The pressure difference related to altitude is due to gravity, not speed. There's a third term in the Bernoulli equation, density x (gravitational acceleration) x height. Wiki article:

http://en.wikipedia.org/wiki/Bernoulli's_principle

 

[K^2]

Bernoulli equation is an energy balance equation, so yes, potential energy must be included. You can get a rough estimate by considering velocity you get from simple Bernoulli equation as what you need to get to the altitude in the v²=2gh sense, but this ignores the temperature changes, so it will only work for small altitude changes. In a more general form Bernoulli equation for atmosphere will include temperature gradients and gravitational potential.

 

[swaise]

Thank you for the replies. I have a second question.

See the attached picture for details. Let's assume we have a pipe that extends from sea level to 3000 meters. Let's also assume the the whole pipe is filled with air at sea level pressures and the bottom is open to the atmosphere while the top is sealed, as show in step 1 - left column.

If then, we go through the cycles of sealing and unsealing the segments as show in the picture. What would the final pressure be? At the location where the "?" is placed. Would it be P2 or something lower than P2 since gravity is lower at this level?

 

[K^2]

The air inside the pipe will have same gradient as atmosphere. If you close it at the top and leave it open at the bottom, the pressure will be P2 at the bottom and P1 at the top, with everything in between in the middle.

 

[swaise]

Really? I am so disappointed in nature...

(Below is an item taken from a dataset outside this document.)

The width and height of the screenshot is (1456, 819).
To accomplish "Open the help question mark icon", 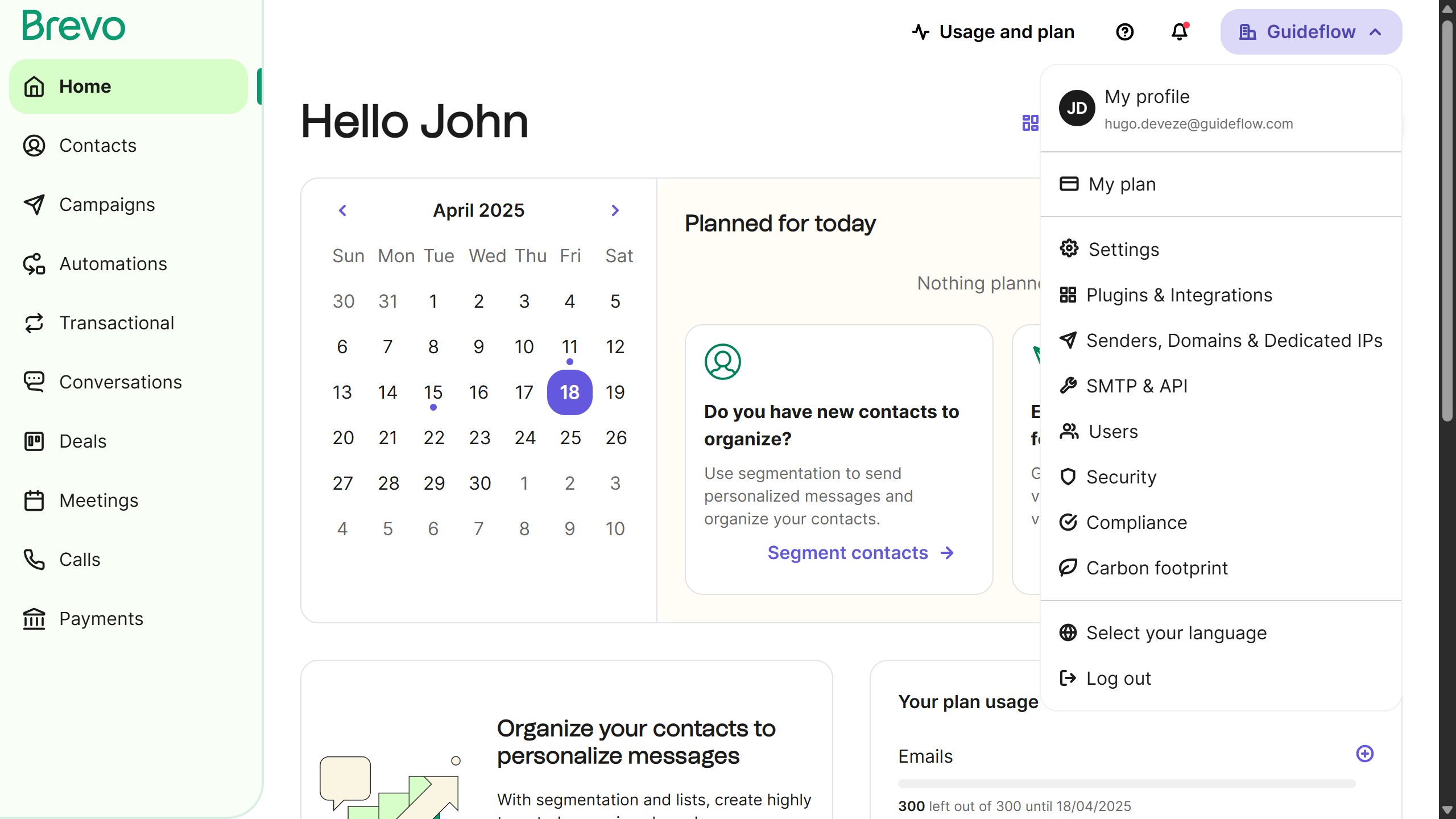I will tap(1124, 32).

Just to solidify my understanding of this concept. Imagine a bicycle air pump. That has a really good seal and is 3000 ft high. If we pull the pump up while the air is drawn from the bottom at sea level, would the pressure at the top of the cylinder at 3000 feet be ambient pressure or sea level pressure?

 

[K^2]

Give or take some corrections for weather phenomena, it will be ambient pressure at 3k feet.